Mail Archives: pgcc/2000/02/05/14:09:45
Jan Hubicka wrote:
>
> > On Sun, 30 Jan 2000, Marc Lehmann wrote:
> >
> > > > 10% is really a lot, inside a loop, which takes (about) 25 * 35 cycles.
> > >
> > > That's very much. I doubt it really is the three nops, but...
> >
> > Well, AFAIK K6 family (especially K6-1) is pretty sensitive to
> > splitting insns over cache line boundary. Such cases slow down the
> > decoding of instruction. Considering importance of decoders'
> > performance on K6 and loop length (only 25-35 cycles as being said)

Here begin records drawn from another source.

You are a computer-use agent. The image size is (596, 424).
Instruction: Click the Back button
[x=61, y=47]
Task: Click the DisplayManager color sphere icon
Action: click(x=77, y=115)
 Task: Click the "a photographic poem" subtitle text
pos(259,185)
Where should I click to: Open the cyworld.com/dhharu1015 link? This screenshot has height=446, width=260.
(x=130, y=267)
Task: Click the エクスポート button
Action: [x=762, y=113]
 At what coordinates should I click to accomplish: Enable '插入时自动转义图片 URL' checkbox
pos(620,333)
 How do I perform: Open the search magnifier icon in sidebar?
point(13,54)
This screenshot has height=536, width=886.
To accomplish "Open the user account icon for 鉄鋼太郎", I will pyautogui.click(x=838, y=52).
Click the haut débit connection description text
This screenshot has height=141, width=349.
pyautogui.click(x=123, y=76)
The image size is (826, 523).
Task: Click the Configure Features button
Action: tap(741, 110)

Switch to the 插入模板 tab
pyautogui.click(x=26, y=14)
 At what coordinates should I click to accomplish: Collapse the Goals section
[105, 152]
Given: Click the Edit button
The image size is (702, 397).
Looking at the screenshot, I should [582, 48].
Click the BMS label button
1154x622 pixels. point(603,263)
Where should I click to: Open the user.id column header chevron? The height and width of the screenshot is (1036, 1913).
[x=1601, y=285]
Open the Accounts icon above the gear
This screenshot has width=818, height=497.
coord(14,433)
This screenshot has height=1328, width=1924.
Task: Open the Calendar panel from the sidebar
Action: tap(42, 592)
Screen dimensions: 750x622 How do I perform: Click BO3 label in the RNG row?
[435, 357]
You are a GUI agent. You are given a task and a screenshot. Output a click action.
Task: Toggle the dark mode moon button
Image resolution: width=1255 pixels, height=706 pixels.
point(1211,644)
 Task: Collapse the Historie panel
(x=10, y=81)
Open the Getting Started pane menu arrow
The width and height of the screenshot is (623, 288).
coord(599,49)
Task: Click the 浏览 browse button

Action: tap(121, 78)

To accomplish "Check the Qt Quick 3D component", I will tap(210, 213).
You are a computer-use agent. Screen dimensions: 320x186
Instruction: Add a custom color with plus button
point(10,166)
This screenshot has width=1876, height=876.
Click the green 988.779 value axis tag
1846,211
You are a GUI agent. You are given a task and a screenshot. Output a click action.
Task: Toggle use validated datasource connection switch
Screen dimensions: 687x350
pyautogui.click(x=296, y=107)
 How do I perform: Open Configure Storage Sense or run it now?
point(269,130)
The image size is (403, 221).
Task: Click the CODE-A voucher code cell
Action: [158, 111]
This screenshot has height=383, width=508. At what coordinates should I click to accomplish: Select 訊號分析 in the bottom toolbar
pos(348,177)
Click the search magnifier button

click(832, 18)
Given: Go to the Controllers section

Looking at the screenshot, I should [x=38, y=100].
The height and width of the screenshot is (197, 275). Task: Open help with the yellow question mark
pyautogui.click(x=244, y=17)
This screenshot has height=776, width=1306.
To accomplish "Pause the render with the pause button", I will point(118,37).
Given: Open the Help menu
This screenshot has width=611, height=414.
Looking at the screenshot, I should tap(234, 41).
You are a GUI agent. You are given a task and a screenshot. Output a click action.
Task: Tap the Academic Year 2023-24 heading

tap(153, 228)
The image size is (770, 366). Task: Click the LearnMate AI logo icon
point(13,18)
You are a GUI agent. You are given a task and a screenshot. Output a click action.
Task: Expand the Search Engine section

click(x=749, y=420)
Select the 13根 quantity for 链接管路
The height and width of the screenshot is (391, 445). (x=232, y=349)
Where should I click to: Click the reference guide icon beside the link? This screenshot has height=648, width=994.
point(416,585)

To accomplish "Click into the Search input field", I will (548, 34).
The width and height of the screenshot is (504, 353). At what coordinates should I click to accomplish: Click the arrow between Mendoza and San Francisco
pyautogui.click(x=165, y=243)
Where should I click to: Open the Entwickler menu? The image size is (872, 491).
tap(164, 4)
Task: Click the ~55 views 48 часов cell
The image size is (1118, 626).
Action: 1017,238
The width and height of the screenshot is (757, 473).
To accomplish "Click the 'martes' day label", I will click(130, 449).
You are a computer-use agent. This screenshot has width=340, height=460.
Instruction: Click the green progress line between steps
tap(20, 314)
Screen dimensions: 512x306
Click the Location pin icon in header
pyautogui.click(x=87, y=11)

> > and assuming some longer insns was split this way, 10% difference
> > is IMHO possible.
> I've measured more than 10% speedups in number of loops by patch assing
> .p2align 5,,<opcode+modrm length> before each instruction.
> I have made patch to egcs. It is not in the mailnine (I will re-try to
> submit updated version soon), but you may find in the mailing list
> archives (July or August)
>
> The penalties are not clean (even to the AMD folks), but they are believed
> to be following:
> insn opcode crossing cache line boundary (32 bytes) - 1 cycle + insn becoming vector decoded (minimally 2 cycles + lost parallelism)
> insn opcode crossing ifetch buffer (16 bytes) - 1 cycle at lest
> insn mod/rm byte separated by cache line boundary - 1 cycle + lost parallelism in case insn ought to be scheduled to first decoder
> insn mod/rm byte separated by ifetch buffer - lost prallelism in case insn ought to be scheduled to first decoder
This seems to be right, so after hacking one more day, I get another
~10%
of improvement. All together crypt586.pl is improved from the original
13780 to 18912 crypts/second on my good old K6-I/233 :-)
But there is still a large number of question marks!
Thanks!
>
> This is not official. Even the AMD's K6 emulator is incorrect in handling these
> situations and probably no-one knows how it really works.
> Especialy the penalties for first case are extreme. In other cases padding
> by nops may or may not be worthwhile. Reordering insns/moving whole loop
> body helps in all cases, but it is out of reach of gcc's optimizers.
>
> Does anyone know how the situation looks for PPro? I tought that only
> ifetch buffers matters and that they are missaligned (so when long insn
> is crossing the end of current ifetch, next one starts at the start of
> that insn), so .p2align strategy don't works there, or am I mistaken?
> >
> > BTW: On my K6-2, I get best performance when loops and functions are
> > aligned to 8 byte boundary. But this (as well as cache line end issues)
> > deserves more testing, so I will do so during weekend.
> >
>
> I've just re-started by work on the K6 support for egcs (and cleaning up
> the code and looking for common bits with Athlon I need for my contract)
> so please keep me informed.
>
> Honza
> > Have a nice day
> >
> > ------------------------------------------------------------------------------
> > Martin Ockajak a.k.a. Mandos <mandos AT hq DOT alert DOT sk> http://hq.alert.sk/~mandos
> > "The goal of Computer Science is to build something that will last at
> > least until we've finished building it."